▶ **WHAT YOU NEED TO DO**:
Write out the material word for word, starting with the line containing "The image size is (547, 570)." and ending with the line containing "pos(339,310)", including both of those lines. Leave the pictures out of your answer.

_ _ _ _ _ _ _

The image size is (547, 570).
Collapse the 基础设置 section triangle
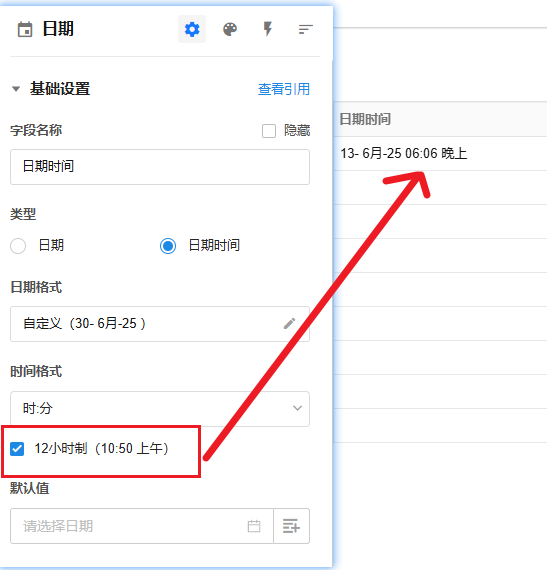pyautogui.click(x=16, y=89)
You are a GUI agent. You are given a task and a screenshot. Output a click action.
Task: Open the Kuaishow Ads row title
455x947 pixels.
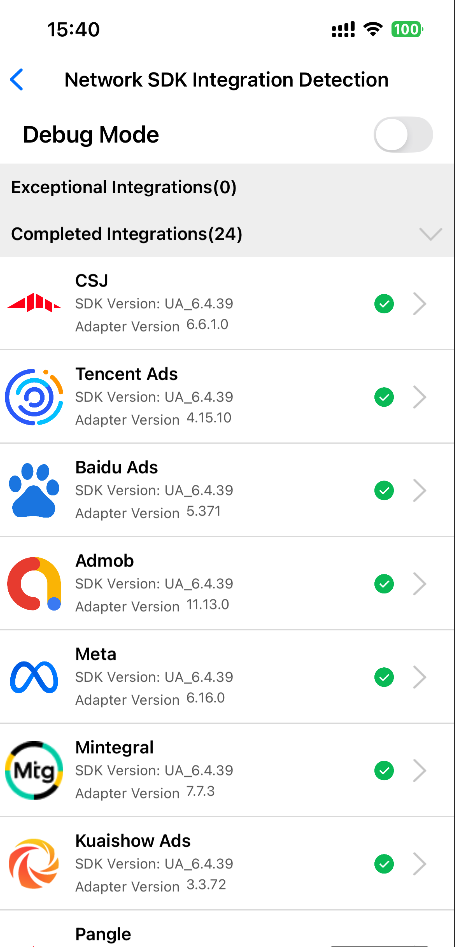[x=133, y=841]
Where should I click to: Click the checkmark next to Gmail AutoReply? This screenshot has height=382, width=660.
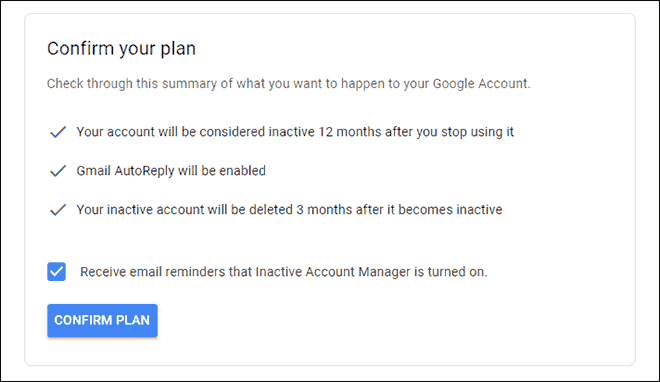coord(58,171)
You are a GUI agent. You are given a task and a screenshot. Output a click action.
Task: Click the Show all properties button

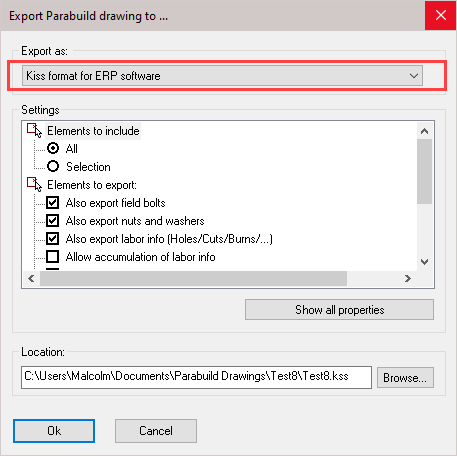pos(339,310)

_ _ _ _ _ _ _

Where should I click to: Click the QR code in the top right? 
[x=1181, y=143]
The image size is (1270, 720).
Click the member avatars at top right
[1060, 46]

_ _ _ _ _ _ _

▶ **WRITTEN SOLUTION**:
The image size is (547, 570).
Collapse the 基础设置 section triangle
pyautogui.click(x=16, y=89)
You are a GUI agent. You are given a task and a screenshot. Output a click action.
Task: Open the Kuaishow Ads row title
455x947 pixels.
[x=133, y=841]
Where should I click to: Click the checkmark next to Gmail AutoReply? This screenshot has height=382, width=660.
coord(58,171)
You are a GUI agent. You are given a task and a screenshot. Output a click action.
Task: Click the Show all properties button

pos(339,310)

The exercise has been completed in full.